Die dorsale bisegmentale Stabilisierung thorakolumbaler Frakturen erfolgt häufig perkutan mittels polyaxialer Pedikelschrauben. Nach gedeckter Reposition kann der frakturierte Wirbelkörper bzw. die vordere Säule mittels additiver Ballonkyphoplastie abgestützt werden. Ziel dieses zusätzlichen OP-Schrittes ist es, die vordere Säule zusätzlich zu unterstützen, um so die bestmögliche Wiederherstellung des sagittalen Profils zu gewährleisten. Ob die additive Zementaugmentation des frakturierten Wirbelkörpers die potenziellen biomechanischen Nachteile der polyaxialen Schrauben überwinden kann und somit das Nachsintern bzw. ein postoperativer Korrekturverlust verhindert wird, ist Gegenstand dieser Untersuchung.

Im Rahmen unserer retrospektiven Studie wurden in einem Zeitraum von 24 Monaten all jene Patienten im Alter von 16 bis 65 Jahren erfasst, welche mit rezenten traumatischen Wirbelkörperfrakturen (Typ A entsprechend der AO Spine Classification)1 des thorakolumbalen Überganges (T12–L3) dorsal bisegmental stabilisiert wurden.

Das klinische und radiologische Follow-up erfolgte nach frühestens 3 Monaten. Die radiologische Vermessung erfasste sowohl den lokalen und segmentalen Kyphosewinkel nach Cobb als auch die Wirbelkörperhöhe zu vier Zeitpunkten (präoperativ, postoperativ, 3 Monate postoperativ sowie gegebenenfalls auch vor Metallentfernung), ausgedrückt durch die VBCR („vertebral body compression rate“) und die AVBC („anterior vertebral body compression percentage“).
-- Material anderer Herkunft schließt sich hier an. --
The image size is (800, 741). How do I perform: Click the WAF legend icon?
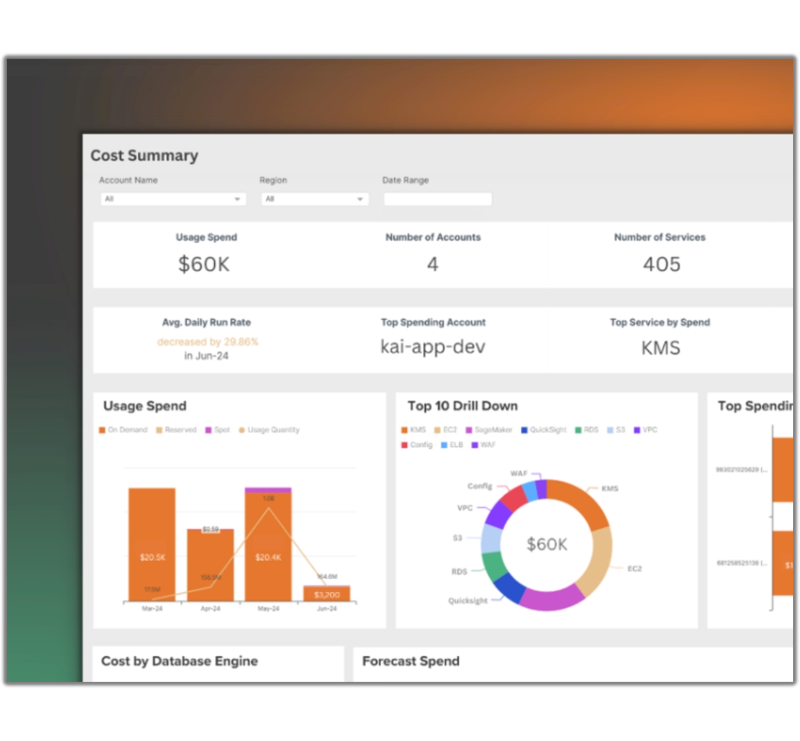[x=473, y=443]
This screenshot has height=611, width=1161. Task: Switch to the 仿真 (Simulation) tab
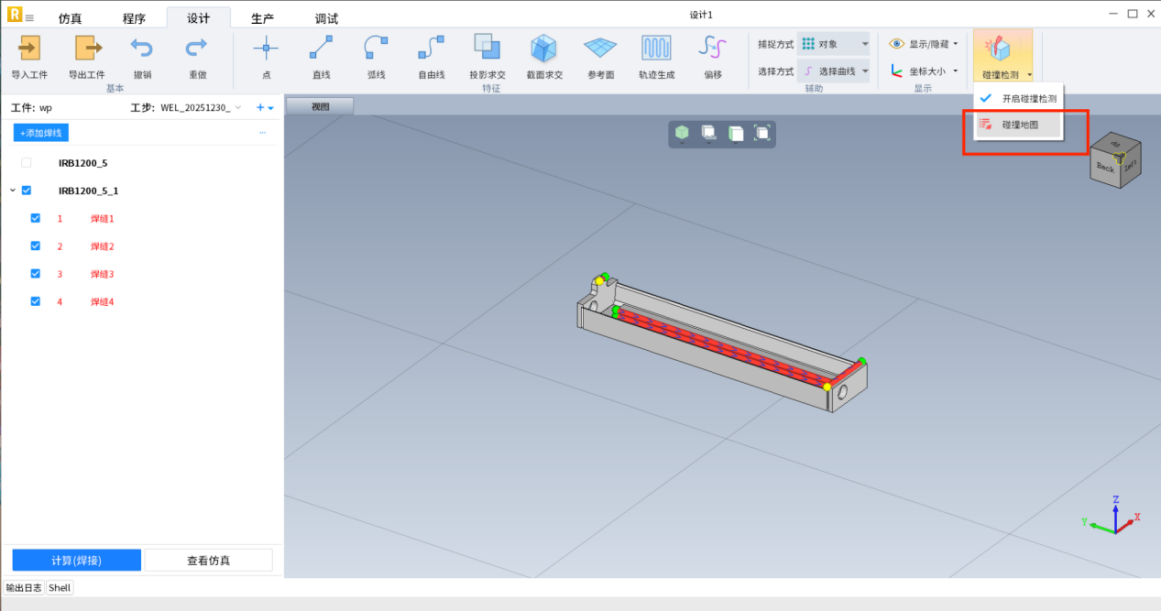71,19

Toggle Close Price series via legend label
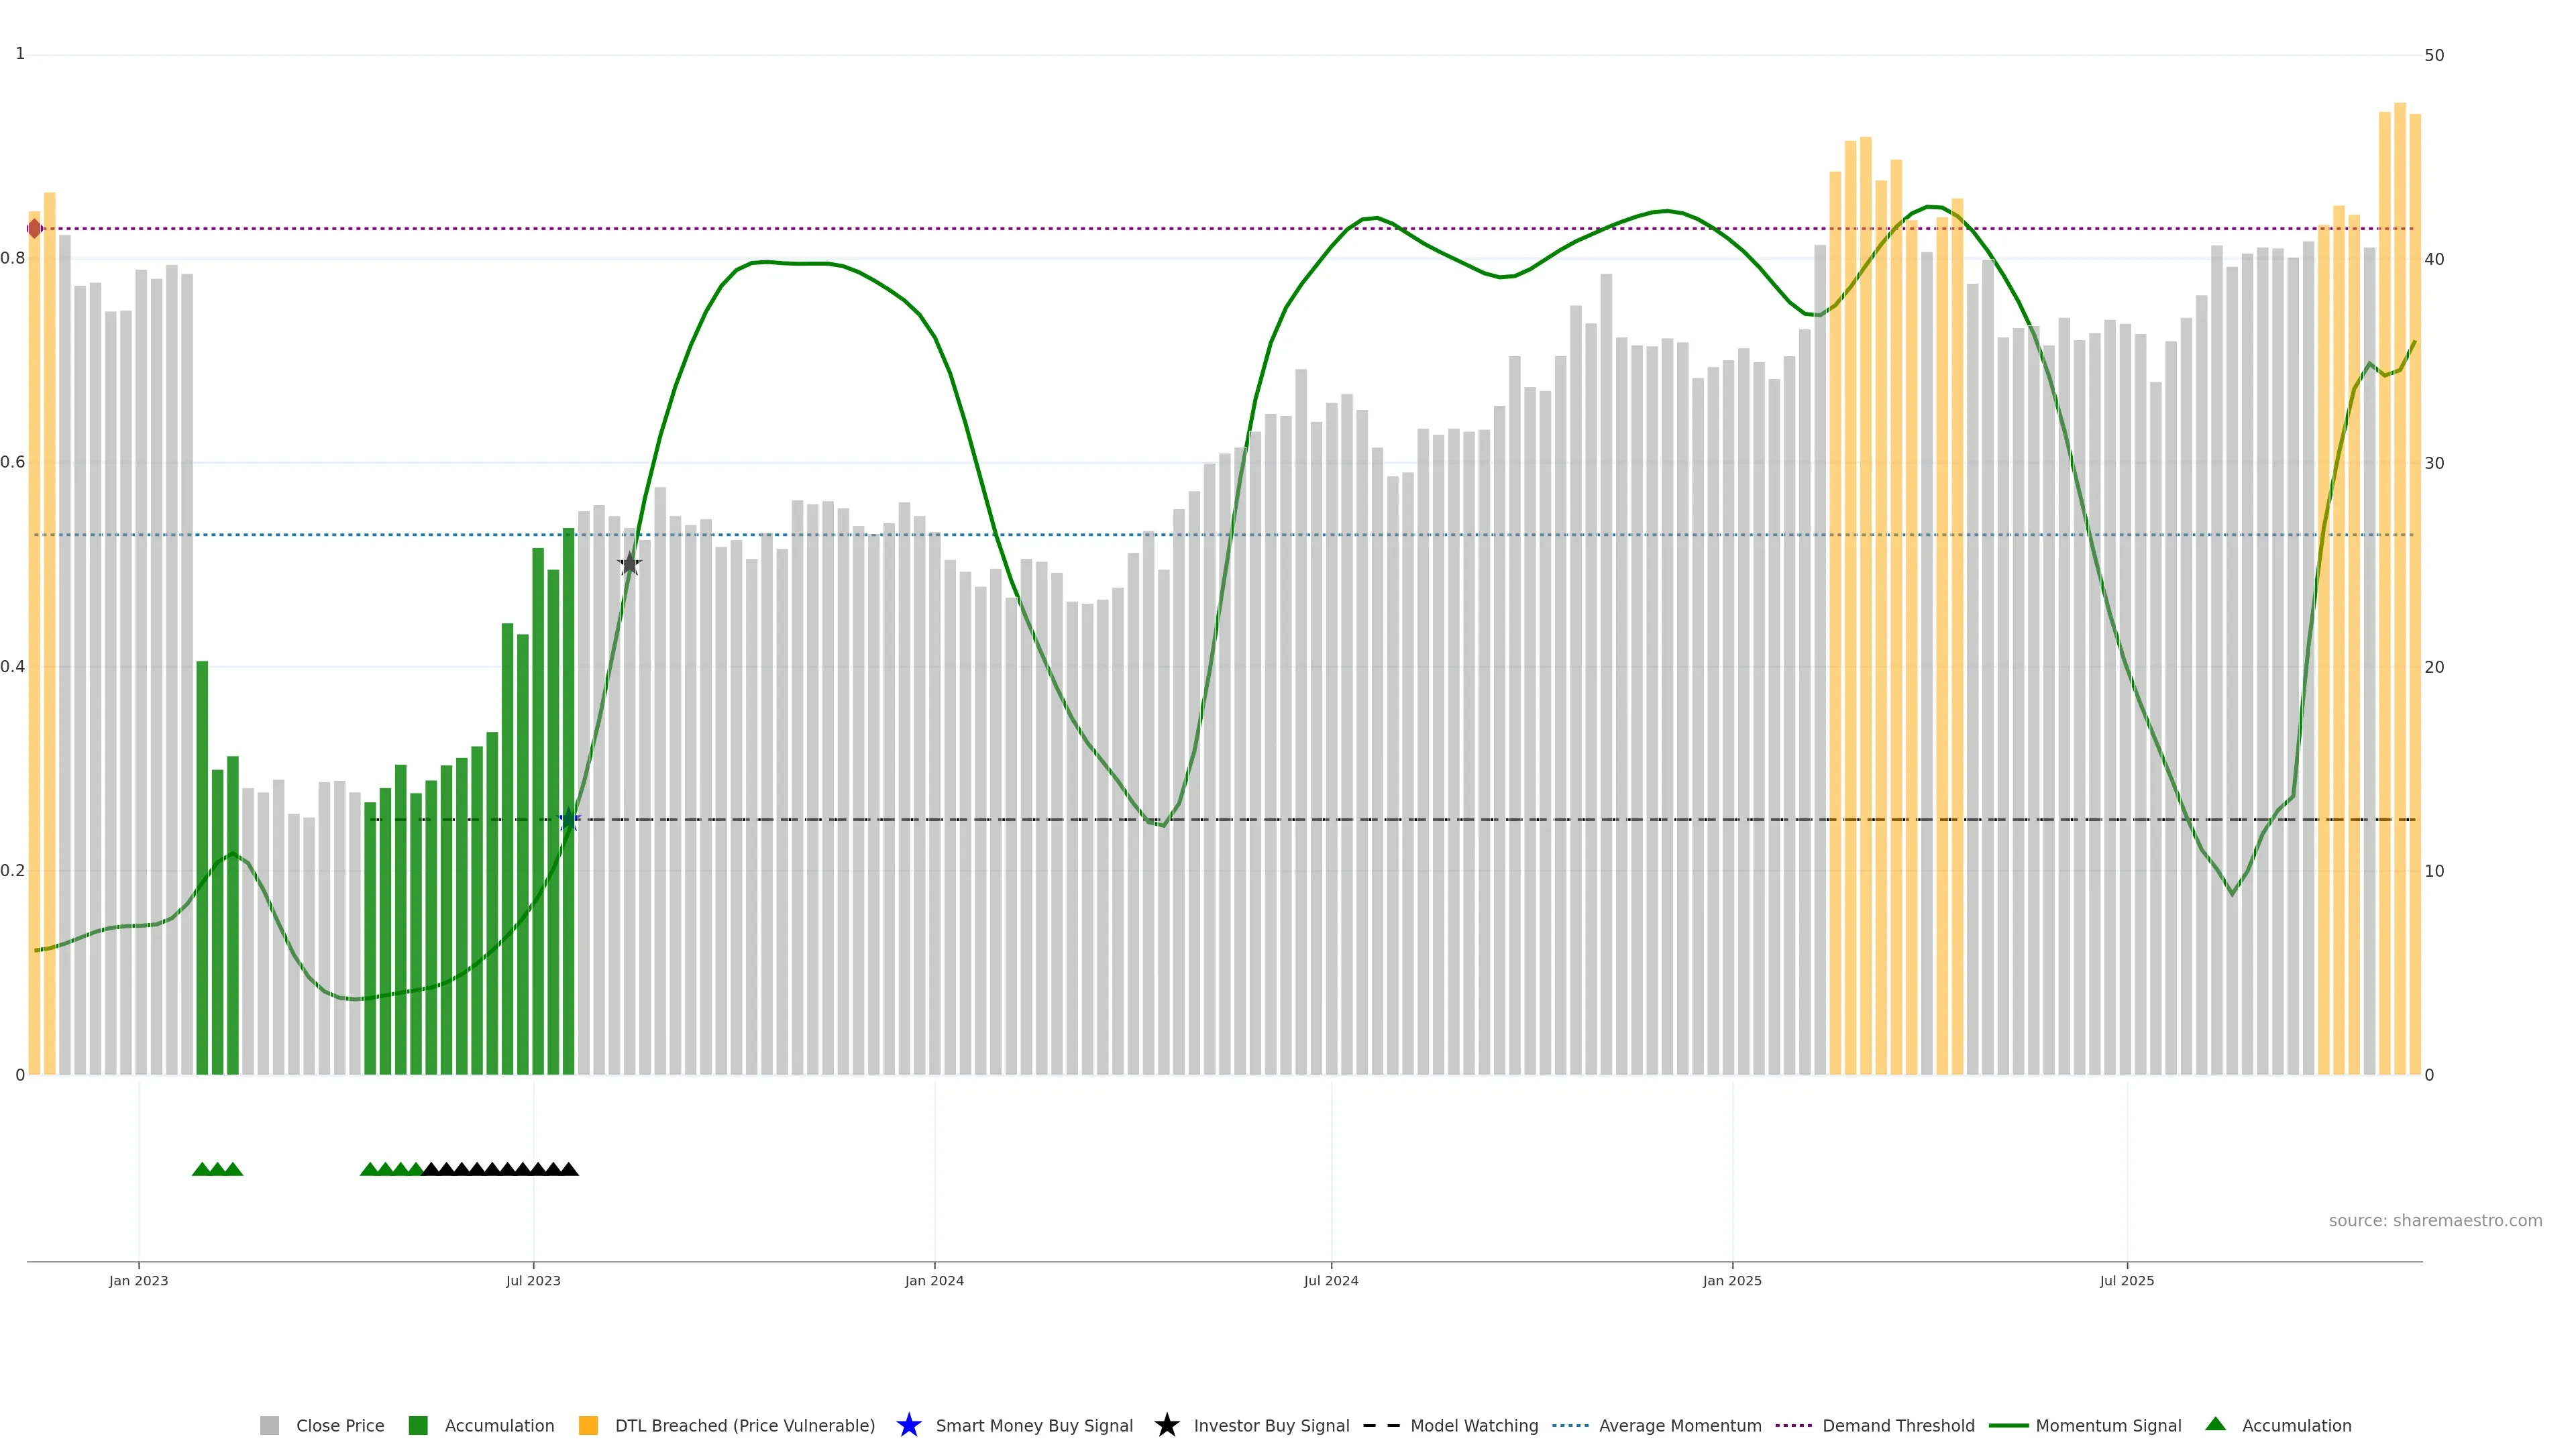click(x=340, y=1425)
Um ein möglichst homogenes Patientenkollektiv zu analysieren, kamen stringente Ein- und Ausschlusskriterien zur Anwendung, welchen 42 Patienten entsprachen (u.a. waren atraumatische Frakturen, mehrsegmentale Stabilisierungen, zementierte Schrauben und Revisionsoperationen ausgeschlossen).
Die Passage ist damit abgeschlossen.